_QUOTED PASSAGE_
^^^^^^^^

Objective: The aim of the current study was to evaluate the short-term effects of anti-tumour necrosis factor alpha (infliximab) therapy on serum cartilage oligomeric matrix protein (COMP) levels, a possible biomarker of cartilage destruction.
Methods: Nine consecutive patients with active psoriatic arthritis (PsA) were treated with infliximab for 6 weeks. Serum COMP levels were measured and correlated to pre-established disease activity outcome variables: pain as assessed by the patient, using the 100 mm visual analogue scale (VAS), duration of morning stiffness (MGST), swollen joint count (SJC), tender joint count (TJC), erythrocyte sedimentation rate (ESR), and C-reactive protein (CRP).

^^^^^^^^

_DATA EXTRACT_

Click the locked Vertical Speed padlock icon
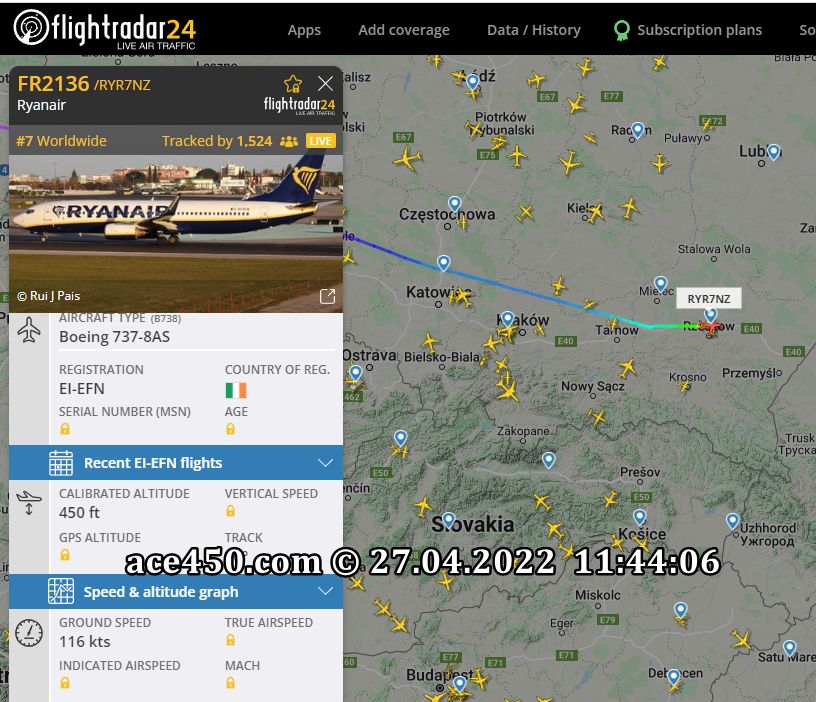This screenshot has width=816, height=702. 231,511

^^^^^^^^

_PROBLEM DETAILS_
Continue the abstract on infliximab and serum COMP levels in psoriatic arthritis from where it stops, above the material.

_TASK RESPONSE_
Results: Significant improvements in MGST, VAS, SJC and TJC values were observed after 6 weeks of therapy. Similar significant improvements were demonstrated in the ACR response rate and in eight (89%) patients the ACR20 was achieved. ESR and CRP decreased significantly over 6 weeks. Serum COMP levels also decreased significantly after 6 weeks of treatment (12.99 +/- 1.71 baseline, 10.22 +/- 1.1 after 6 weeks, P < 0.008).
Conclusion: The results of our study suggest that short-term therapy with infliximab leads to decreased COMP levels in patients with PsA. COMP seems to be a good candidate for a biomarker reflecting cartilage response to this treatment in PsA patients.